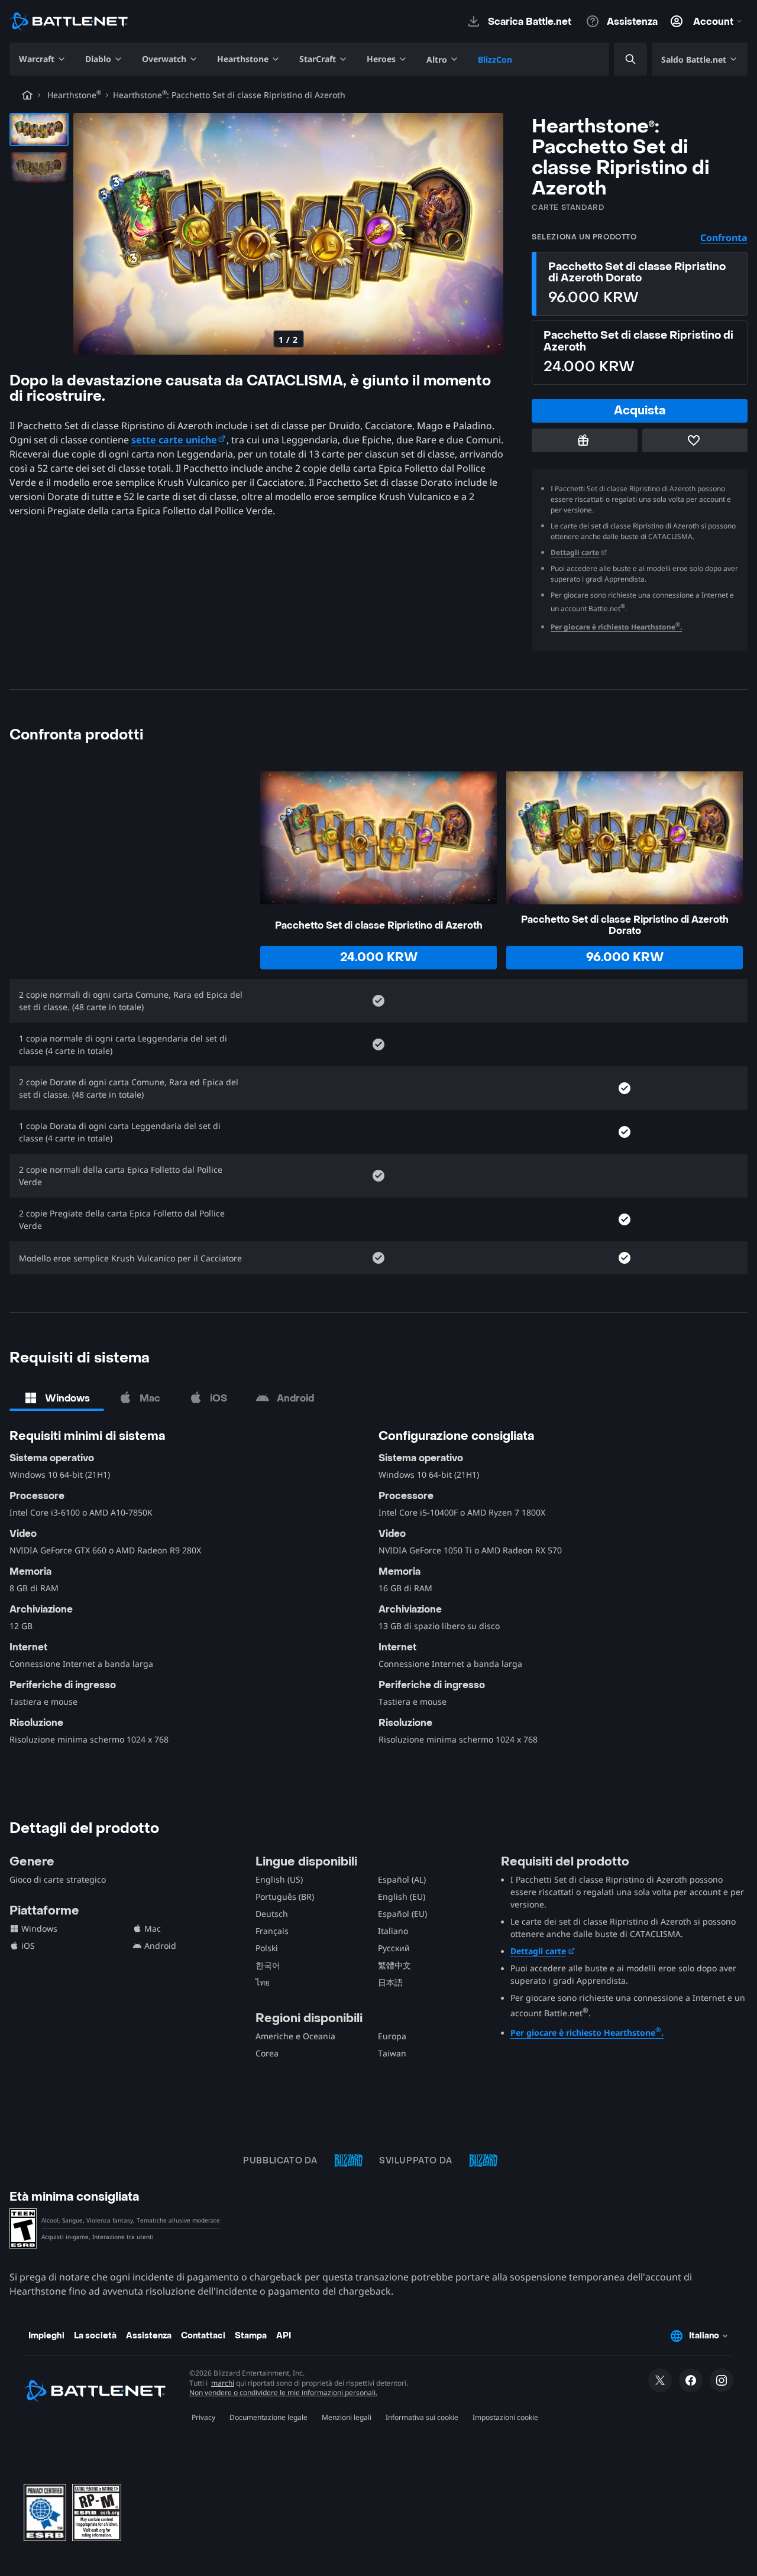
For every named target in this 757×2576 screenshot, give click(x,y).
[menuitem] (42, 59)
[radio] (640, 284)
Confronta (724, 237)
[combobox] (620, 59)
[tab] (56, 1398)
============
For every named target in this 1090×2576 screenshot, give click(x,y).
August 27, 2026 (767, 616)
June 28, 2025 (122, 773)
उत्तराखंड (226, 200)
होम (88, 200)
============
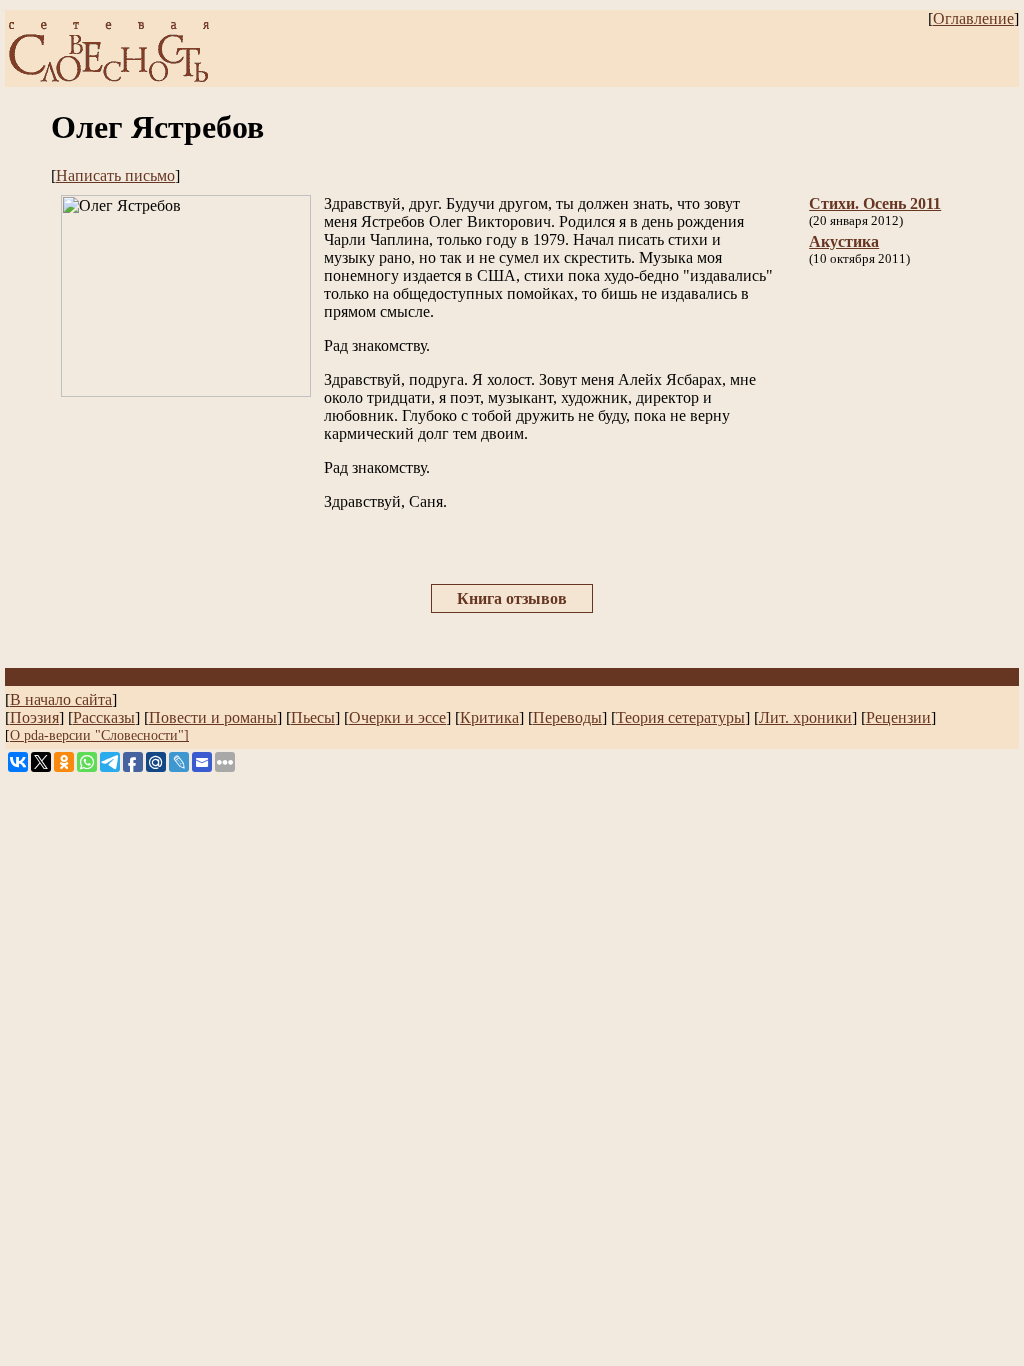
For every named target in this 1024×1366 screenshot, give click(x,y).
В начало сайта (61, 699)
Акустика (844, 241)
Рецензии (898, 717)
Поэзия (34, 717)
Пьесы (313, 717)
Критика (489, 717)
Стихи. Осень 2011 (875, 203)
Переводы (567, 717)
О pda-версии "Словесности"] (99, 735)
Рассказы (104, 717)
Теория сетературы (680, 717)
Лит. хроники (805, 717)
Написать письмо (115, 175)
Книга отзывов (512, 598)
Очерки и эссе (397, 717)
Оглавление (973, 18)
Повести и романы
============
The answer is the run of lines above from the line containing "Лит. хроники (805, 717)" through the line containing "Повести и романы", copied exactly and alone.

Лит. хроники (805, 717)
Написать письмо (115, 175)
Книга отзывов (512, 598)
Очерки и эссе (397, 717)
Оглавление (973, 18)
Повести и романы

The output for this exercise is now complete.